China Mobile has a $47-billion dilemma: what to do with its cash pile. The company already has more cash on hand than famously flush US tech firm Apple, and it is adding $8 billion a year at the current rate. Suitable foreign acquisitions targets are scarce, and buying back shares may be tough given the company’s majority state ownership. The best thing might be to invest in growth at home.
One option might be a big acquisition, but China Mobile faces a lack of juicy targets, and of experience. Beyond a small acquisition in Pakistan, the company has rarely stepped outside China. Operators in Europe now look cheap, but unionised workforces can appear a deterrent. Moreover, political scrutiny would dog China Mobile. Chinese telecom equipment maker Huawei’s bid for a US server technology company was blocked in 2008 over political suspicion. China Mobile’s own bid to buy a stake in a Taiwanese telecom services provider was blocked by Taipei.

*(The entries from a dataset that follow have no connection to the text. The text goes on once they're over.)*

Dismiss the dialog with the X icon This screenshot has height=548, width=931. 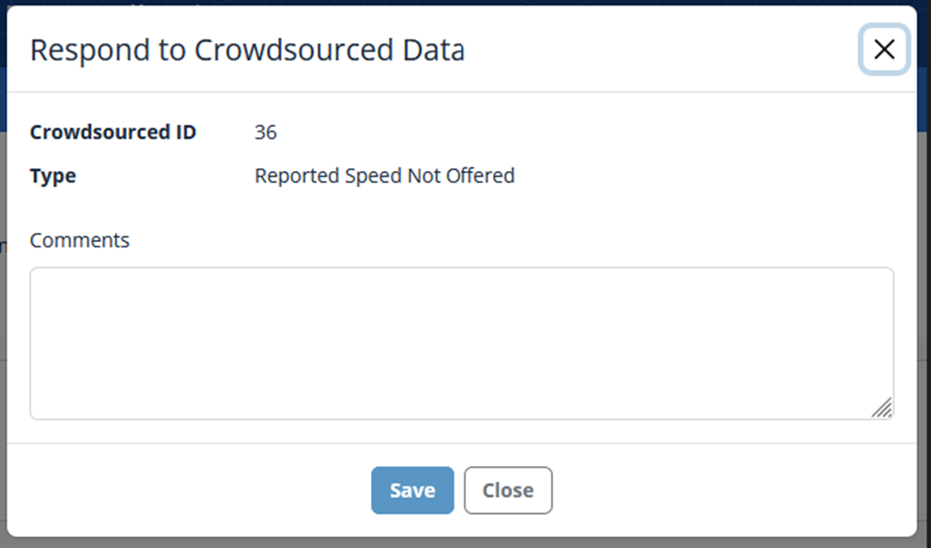[x=884, y=49]
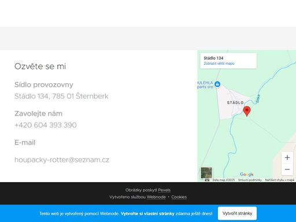
Task: Open the Cookies link in footer
Action: [179, 197]
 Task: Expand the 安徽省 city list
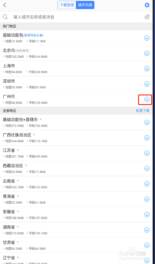coord(18,211)
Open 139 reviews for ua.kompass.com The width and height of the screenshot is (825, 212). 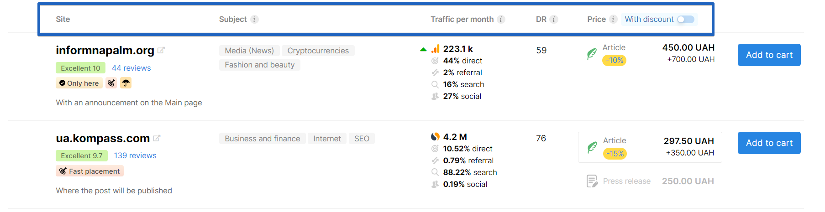[135, 155]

An option is financial engineering, such as a share buyback. There, the state’s majority shareholding is a problem. State-owned companies generally hoard cash, rather than giving it to minority shareholders, and if the state didn’t choose to participate in a buyback, its 75 per cent stake would increase even more. A compromise would be to increase the dividend payout ratio, from the current 43 per cent of earnings to the Asian industry average of 60 per cent. That leaves investment. There’s room for China Mobile to spend more on its own growth. The company is valued at just 10 times expected 2011 earnings as revenue growth has slowed to below 10 per cent. Internet firms are piling on pressure with free services like voice and text.
China Mobile probably can’t compete on innovation, though it has been building its own applications. But it could always buy good Internet ideas. Its cash pile would easily swallow China’s biggest Internet firm by market capitalisation, Tencent. At the least, it could take stakes in Internet firms, which look cheap after recent corrections, to encourage closer co-operation. Otherwise China Mobile’s profits, and its cash-pile, may not be around for the long term.